Convolution-Capp

ILP_Rate

ILP_rate = ILP_16k / ILP_32

ILP_32 = 32/dependency depth

dependency depth:

The SIZE_FILTER_1 loop needs 4 instructions to be initialized + 3 instructions to calculate s(used in indexing output image array)

The SIZE_FILTER_3 loop cannot run in parallel with SIZE_FILTER_2 and therefore can only begin executing once the first iteration of the SIZE_FILTER_2 loop completes.

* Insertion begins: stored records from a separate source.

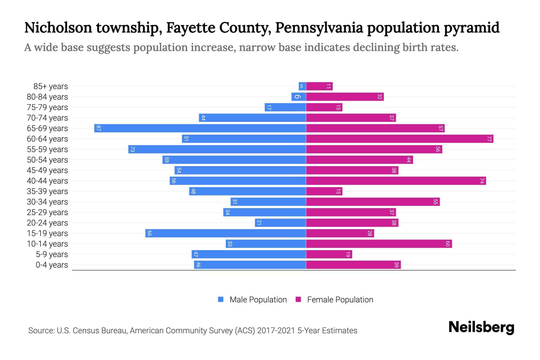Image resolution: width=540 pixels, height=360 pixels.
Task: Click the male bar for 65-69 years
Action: point(200,128)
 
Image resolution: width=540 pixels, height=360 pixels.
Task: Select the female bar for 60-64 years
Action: point(400,139)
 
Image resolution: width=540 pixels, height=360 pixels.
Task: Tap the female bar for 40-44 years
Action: point(396,181)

storing a value at temp_filter[n] requires 5 instructions while storing a value at temp_Image[n] requires 4 instructions. In addition 4 instructions are needed to set up the SIZE_FILTER_2 loop.

calculating sum requires 6 instructions + 4 to set up the SIZE_FILTER_3 loop

Finally, storing the first result in the output image array requires an additional 3 instructions

Therefore, the longest path is temp_filter[n] loading + calculating sum + storing output image

1. initializing n (1reg op)

2. loading temp_filter[n] (2arith add + 1arith mul + 2fp address trans(base pointer + offset) + 1load + 1store)

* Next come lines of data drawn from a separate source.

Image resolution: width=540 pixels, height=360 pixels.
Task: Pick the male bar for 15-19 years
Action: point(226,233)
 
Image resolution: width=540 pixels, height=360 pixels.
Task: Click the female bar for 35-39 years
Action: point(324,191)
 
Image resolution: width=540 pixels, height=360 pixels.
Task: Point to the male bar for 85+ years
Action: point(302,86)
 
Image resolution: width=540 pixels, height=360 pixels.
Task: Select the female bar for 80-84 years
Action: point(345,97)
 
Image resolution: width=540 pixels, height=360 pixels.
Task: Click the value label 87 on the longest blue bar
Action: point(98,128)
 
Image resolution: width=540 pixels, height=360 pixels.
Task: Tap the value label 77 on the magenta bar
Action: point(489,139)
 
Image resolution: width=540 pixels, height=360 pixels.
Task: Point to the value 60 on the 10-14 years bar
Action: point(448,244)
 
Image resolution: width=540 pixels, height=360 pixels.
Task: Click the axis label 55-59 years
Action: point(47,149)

3. calculating sum (1fp mul + 1fp add)

4. storing output image (1store)

dependency depth = 1 + 2 + 1 + 2 + 1 + 1 + 1 + 1 + 1 = 11

Therefore,

ILP_32 = 32/11 = 2.909

The two inner SIZE_FILTER loops can be combined into a single loop with 25 operations per iteration of the loop.

These 25 instructions will be executed for 512*512*5 iterations

Considering the compiler unrolls 4 loops, there would be 256*256*5 iterations of 100 instructions

A window of size 16384 will fit 163 loops, which can be executed in a pipeline

This leads to 163 + 11 = 174 cycles required for execution

ILP_16k = 16384 / 174

= 94.16

ILP rate = 94.16/2.909 = 32.368